Task description:
Please write out the part of the PHP question below starting with "PHP strrchr find" and going on through "I achieve that?".

[Selected text start]

PHP strrchr find the next to the last not the last ocurrence

I was using the strrchr PHP function with substr and strrpos to find the file name in a string with the full path like:
/images/onepiece.jpg returns
onepiece.jpg
but now I need to a function to find not the last "/" but the one next to the last:
/images/anime/onepiece.jpg returning anime/onepiece.jpg or /anime/onepiece.jpg
And as strrchr - 1 doesn't work, hehehe :), how can I achieve that?
[SOLVED]
Using PHP pathinfo() as #middaparka and #Shakti Singh said, I've change the way I get the image string from the MySQL database. Now it can have subfolders, as was my initial intention.

[Selected text end]
[Dataset excerpt start]

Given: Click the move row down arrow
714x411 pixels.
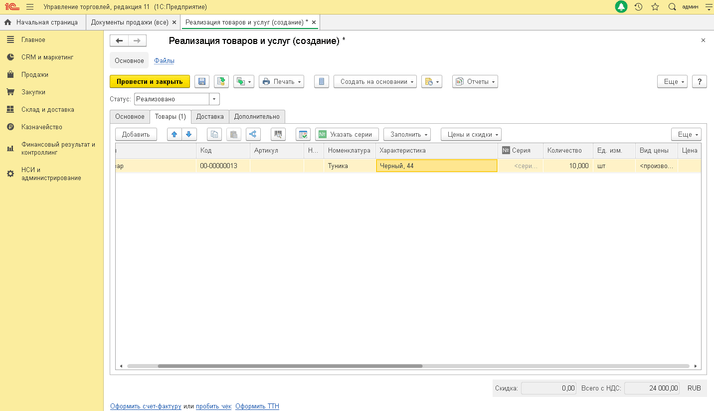Looking at the screenshot, I should pyautogui.click(x=188, y=134).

[Dataset excerpt end]

Written solution:
PHP strrchr find the next to the last not the last ocurrence

I was using the strrchr PHP function with substr and strrpos to find the file name in a string with the full path like:
/images/onepiece.jpg returns
onepiece.jpg
but now I need to a function to find not the last "/" but the one next to the last:
/images/anime/onepiece.jpg returning anime/onepiece.jpg or /anime/onepiece.jpg
And as strrchr - 1 doesn't work, hehehe :), how can I achieve that?